But, can you imagine a greater difficulty than expressing the “movement of the soul,” by having a sitting model almost totally unmoved by muscular agitation? A drawing done by Raphael from Leonardo’s first outline gives us an idea of the initial concept, which Leonardo changed over several years [See Figure 7]. The “Ginevra de’ Benci” style of portrait of 1474 [See Figure 8] was superseded thirty years later by a face filled with enigmatic paradoxes: one side of the mouth smiles, the other less so; one eye is serious, the other is amused; one eye looks at you, the other sees beyond you; etc. But, that is just the start. Contrary to the initial outline, the balcony of the loggia is now lowered, and the perspective has been developed into incredible dimensions, with a whole series of unequal horizons that end up being lower on the left, and higher on the right.

## [List of tasks]
a: Revise the passage on Leonardo's portrait by writing it out again from "But, can you" up to and including "on the right.", replacing "balcony" with "railing".
b: List each paradox that the passage on Leonardo's portrait names for the face that superseded the 1474 style.

## [Provided information]
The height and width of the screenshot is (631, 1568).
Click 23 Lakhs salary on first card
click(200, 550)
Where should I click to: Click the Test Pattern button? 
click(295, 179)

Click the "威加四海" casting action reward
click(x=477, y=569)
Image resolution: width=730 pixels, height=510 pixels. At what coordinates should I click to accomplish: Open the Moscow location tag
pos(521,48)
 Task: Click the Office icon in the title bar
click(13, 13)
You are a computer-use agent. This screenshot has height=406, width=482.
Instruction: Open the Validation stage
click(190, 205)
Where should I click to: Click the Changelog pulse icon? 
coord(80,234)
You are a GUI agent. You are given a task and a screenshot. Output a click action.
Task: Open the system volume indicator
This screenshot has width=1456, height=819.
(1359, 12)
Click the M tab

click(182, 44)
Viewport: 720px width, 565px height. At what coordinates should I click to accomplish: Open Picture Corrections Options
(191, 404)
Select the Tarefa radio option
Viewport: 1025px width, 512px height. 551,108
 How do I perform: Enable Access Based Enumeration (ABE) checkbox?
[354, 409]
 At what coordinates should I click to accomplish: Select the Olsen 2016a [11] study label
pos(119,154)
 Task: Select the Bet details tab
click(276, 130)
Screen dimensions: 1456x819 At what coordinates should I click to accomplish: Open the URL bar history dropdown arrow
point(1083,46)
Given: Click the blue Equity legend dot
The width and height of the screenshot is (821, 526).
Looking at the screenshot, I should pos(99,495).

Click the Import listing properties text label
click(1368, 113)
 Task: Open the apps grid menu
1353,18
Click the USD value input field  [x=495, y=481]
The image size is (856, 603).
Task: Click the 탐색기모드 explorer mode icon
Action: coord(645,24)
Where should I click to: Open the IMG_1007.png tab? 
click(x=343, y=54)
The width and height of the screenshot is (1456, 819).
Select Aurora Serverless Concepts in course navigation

## [Solutions for each task]
a:
But, can you imagine a greater difficulty than expressing the “movement of the soul,” by having a sitting model almost totally unmoved by muscular agitation? A drawing done by Raphael from Leonardo’s first outline gives us an idea of the initial concept, which Leonardo changed over several years [See Figure 7]. The “Ginevra de’ Benci” style of portrait of 1474 [See Figure 8] was superseded thirty years later by a face filled with enigmatic paradoxes: one side of the mouth smiles, the other less so; one eye is serious, the other is amused; one eye looks at you, the other sees beyond you; etc. But, that is just the start. Contrary to the initial outline, the railing of the loggia is now lowered, and the perspective has been developed into incredible dimensions, with a whole series of unequal horizons that end up being lower on the left, and higher on the right.

b:
- One side of the mouth smiles, the other less so.
- One eye is serious, the other is amused.
- One eye looks at you, the other sees beyond you.